___ SOURCE EXTRACT ___
Deep Brown. How You Get There Matters
The Maillard Reaction and Caramelization are what give foods a golden brown color, flavorful aromas, and deep satisfying taste. These reactions are just a combination of simple sugars and heat. If there are amino acids and protein present, it’s Maillard; if it’s just sugar is Caramelization. Both reactions are a combination of time, temperature, and moisture, and elicit new and complex flavors and aromas.
Grilled meat. Pan roasted fish. Sweet roasted carrots. French Fries. Tarte Tatin or just Caramel anything.
When I say deep brown, I’m not just talking about the quality of the color, I’m referring to the browning process. Superficially torching the surface of food is not enough to create a meaningful Maillard reaction or caramelization (unless it’s a Creme Brûlée). Restaurants use sous vide machines to produce consistent doneness, and blowtorches like the Searz-All to create quickly occurring Maillard reactions because of the sheer volume they have to produce. These technologies produce consistency and quality, but a skilled home cook shouldn’t be bound by such shortcuts.
The real beauty, flavor, and texture from a perfectly browned food comes from all of the other great cooking conditions and techniques employed. The reactions that everyone are chasing is the expression of a sound process, not a superficial finishing move. It’s alchemy, it’s cooking.
It’s the difference between diligently exercising and eating right for a year, as opposed to 8 minute abs classes and butt implants. The work pays off, you feel better, and EVERBODY can tell.
Let’s look at a few examples in the real world of what I’m talking about:
Giant bone-in Ribeye- I like to heavily season with salt and pepper, grill, and roast over hardwood charcoal and smoke with rosemary and thyme. Flip, char, burn the edges, take off, put back on. Spend time perfecting the crust and sometimes painting marinades for up to 20 minutes. Real exposure to wood, smoke and different heats. During colder months a cast iron pan, aromatics, and butter basting are a great substitute. Its time, care, and attention that makes the difference.
___ EXCERPTED DATA ___
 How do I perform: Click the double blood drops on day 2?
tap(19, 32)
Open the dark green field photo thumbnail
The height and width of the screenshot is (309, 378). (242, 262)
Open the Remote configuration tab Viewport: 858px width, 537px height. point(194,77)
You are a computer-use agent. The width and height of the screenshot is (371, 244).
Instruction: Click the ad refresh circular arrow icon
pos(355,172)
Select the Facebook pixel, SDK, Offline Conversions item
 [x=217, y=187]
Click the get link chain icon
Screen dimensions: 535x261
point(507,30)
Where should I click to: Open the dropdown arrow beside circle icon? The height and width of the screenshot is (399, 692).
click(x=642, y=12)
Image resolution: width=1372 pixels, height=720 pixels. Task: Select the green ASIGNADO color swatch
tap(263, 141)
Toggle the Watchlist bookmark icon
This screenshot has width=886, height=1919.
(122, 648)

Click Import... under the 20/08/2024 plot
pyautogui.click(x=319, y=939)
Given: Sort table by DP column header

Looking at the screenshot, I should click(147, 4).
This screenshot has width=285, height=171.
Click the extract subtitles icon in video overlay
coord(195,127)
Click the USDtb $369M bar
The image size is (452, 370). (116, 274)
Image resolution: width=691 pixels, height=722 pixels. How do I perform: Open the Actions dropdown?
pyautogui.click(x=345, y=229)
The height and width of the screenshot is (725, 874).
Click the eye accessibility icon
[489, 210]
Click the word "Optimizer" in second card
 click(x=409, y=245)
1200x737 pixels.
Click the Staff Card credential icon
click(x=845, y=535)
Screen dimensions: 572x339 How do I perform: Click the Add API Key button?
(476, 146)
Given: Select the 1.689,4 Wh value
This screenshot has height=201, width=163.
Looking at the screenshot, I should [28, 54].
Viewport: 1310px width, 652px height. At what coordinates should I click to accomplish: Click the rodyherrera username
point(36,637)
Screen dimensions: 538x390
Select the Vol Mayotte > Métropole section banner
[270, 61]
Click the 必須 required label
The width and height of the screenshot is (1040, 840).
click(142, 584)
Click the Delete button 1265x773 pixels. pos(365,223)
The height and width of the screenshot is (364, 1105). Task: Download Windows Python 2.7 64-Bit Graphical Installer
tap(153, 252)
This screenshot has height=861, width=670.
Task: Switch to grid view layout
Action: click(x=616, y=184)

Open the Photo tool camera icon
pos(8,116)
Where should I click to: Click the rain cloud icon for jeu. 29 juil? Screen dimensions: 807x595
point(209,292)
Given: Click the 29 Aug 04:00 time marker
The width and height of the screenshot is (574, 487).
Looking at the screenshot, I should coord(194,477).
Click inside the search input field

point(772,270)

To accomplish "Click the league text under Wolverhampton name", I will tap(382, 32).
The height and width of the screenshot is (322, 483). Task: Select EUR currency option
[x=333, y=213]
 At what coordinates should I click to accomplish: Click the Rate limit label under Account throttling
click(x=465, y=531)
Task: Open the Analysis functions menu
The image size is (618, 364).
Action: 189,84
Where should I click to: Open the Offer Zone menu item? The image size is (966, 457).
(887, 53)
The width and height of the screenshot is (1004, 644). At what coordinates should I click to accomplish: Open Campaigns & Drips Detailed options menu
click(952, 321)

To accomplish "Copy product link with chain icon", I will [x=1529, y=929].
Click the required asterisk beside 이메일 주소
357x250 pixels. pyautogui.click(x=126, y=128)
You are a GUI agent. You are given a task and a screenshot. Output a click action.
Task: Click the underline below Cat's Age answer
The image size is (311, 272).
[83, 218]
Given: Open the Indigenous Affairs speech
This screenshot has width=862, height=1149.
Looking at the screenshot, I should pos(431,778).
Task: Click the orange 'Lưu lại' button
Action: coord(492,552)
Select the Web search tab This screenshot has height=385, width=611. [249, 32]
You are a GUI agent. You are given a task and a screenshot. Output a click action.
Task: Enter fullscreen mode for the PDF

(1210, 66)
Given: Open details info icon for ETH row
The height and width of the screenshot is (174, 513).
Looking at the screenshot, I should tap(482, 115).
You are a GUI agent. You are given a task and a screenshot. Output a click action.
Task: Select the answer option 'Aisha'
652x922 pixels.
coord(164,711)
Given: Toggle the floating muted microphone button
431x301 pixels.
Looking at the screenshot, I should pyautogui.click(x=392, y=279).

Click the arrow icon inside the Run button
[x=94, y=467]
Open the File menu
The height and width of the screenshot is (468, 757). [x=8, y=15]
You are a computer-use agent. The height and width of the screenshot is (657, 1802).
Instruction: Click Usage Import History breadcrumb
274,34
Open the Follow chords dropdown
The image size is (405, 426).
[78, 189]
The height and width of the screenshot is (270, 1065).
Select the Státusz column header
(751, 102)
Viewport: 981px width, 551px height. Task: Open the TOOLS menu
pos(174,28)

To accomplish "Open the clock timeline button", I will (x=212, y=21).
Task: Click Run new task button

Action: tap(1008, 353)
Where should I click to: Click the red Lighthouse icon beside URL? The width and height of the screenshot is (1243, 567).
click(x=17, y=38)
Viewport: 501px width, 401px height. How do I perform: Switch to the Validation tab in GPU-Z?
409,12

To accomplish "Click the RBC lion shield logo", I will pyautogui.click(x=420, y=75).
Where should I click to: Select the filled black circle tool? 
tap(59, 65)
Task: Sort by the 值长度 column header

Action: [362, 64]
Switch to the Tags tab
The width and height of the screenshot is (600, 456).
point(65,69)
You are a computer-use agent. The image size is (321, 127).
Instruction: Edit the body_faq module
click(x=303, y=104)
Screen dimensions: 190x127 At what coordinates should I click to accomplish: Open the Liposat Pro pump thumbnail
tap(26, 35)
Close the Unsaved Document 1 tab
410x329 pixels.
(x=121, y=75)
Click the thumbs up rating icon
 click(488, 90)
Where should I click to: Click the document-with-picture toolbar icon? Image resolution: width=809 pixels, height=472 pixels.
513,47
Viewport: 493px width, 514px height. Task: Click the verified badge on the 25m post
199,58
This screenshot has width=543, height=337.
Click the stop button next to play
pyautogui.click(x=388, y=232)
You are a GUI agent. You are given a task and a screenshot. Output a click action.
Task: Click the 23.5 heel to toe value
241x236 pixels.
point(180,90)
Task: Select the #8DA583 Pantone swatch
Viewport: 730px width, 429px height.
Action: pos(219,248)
___
- [QUESTIONS TO ANSWER]:
1. Write out the stretch of the passage on browning from "Let’s look at" through "makes the difference.".
2. In the passage on browning, which reaction occurs when amino acids and protein are present?
The stored items have no connection to the passage on browning.

- [RESPONSES BY TASK]:
1.
Let’s look at a few examples in the real world of what I’m talking about:
Giant bone-in Ribeye- I like to heavily season with salt and pepper, grill, and roast over hardwood charcoal and smoke with rosemary and thyme. Flip, char, burn the edges, take off, put back on. Spend time perfecting the crust and sometimes painting marinades for up to 20 minutes. Real exposure to wood, smoke and different heats. During colder months a cast iron pan, aromatics, and butter basting are a great substitute. Its time, care, and attention that makes the difference.

2. The Maillard reaction.